Which country has the world’s worst education system? According to the PISA (Programme for International Student Assessment) tests taken in 2012 by 15-year-olds in 65 countries, the South American country of Peru was at the bottom.
The overall average score for all countries in Math was 494, Reading 496, and Science 501. The top achiever was Shanghai-China with scores for Math 613, Reading 570, and Science 580.
The United States, 36th in rank, scored 481 in Math, 497 in reading, and 497 in Science.
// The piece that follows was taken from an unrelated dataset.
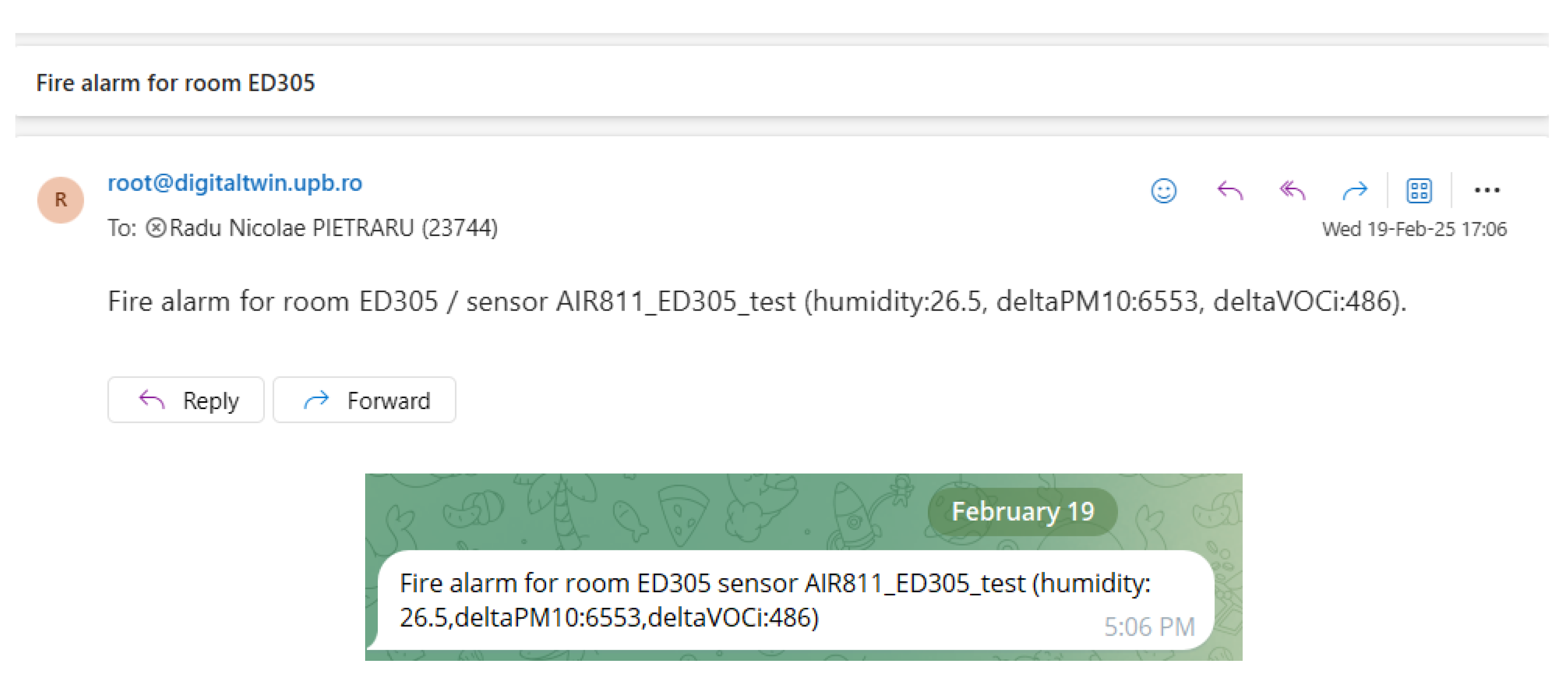The width and height of the screenshot is (1568, 678).
Task: Click the forward arrow icon in header toolbar
Action: [x=1355, y=191]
Viet Nam (17th), Slovenia (21st), and Poland (13th) did better than the United States. Peru’s score at the bottom was 368 in Math, 384 in reading, and 373 in Science. Mexico (ranked 53) scored 413 in Math, 424 in Reading, and 415 in Science, which explains why so many Mexican parents want their children to be educated in American schools.
Countries doing worse than Mexico include Uruguay, Costa Rica, Brazil, Argentina, Colombia, and several Muslim countries.
But it is somewhat shocking to learn that Latin America has some of the worst education systems in the world. According to an article in the Christian Science Monitor Weekly, January 12, 2015, Teach for America has been aware of this problem ever since the PISA test scores made these deplorable rankings public. As a result there are now such programs as Teach for Mexico, Teach for Peru, Teach for Chile, and others.
Teach for America was created in 1990 by Wendy Kopp, a Princeton graduate, on the premise that what the public schools in ghetto neighborhoods needed were bright, young dedicated university graduates willing to teach and uplift the children of the poor. According to its Mission Statement:
Teach For America is an American nonprofit organization whose mission is to "eliminate educational inequity by enlisting high-achieving recent college graduates and professionals to teach" for at least two years in low-income communities throughout the United States.
In other words, poor kids are not getting a fair shake in America’s public schools. Yet, back in the 1930s, poor kids in New York City got as good an education as those in the more affluent suburbs. Their teachers were conservative women who knew how to teach the basics. They had not yet been infected with the progressive insanity that took over the schools and began teaching children to read English as if it were Chinese. The decline in literacy among students led Dr. Rudolf Flesch in 1955 to write his famous book, Why Johnny Can’t Read. He wrote: "The teaching of reading — all over the United States, in all the schools, and in all the textbooks—is totally wrong and flies in the face of all logic and common sense."
We don’t know if anyone at Teach for America ever heard of Rudolf Flesch or read his book or any of the other books on the reading problem. That may account for why Deborah Appleman, professor of Educational Studies at Carleton College, would write in the Minneapolis Star-Tribune in 2009, "Implicit in Teach for America's approach is the insidious assumption that anyone who knows a subject and is willing to be with kids can teach — with little training."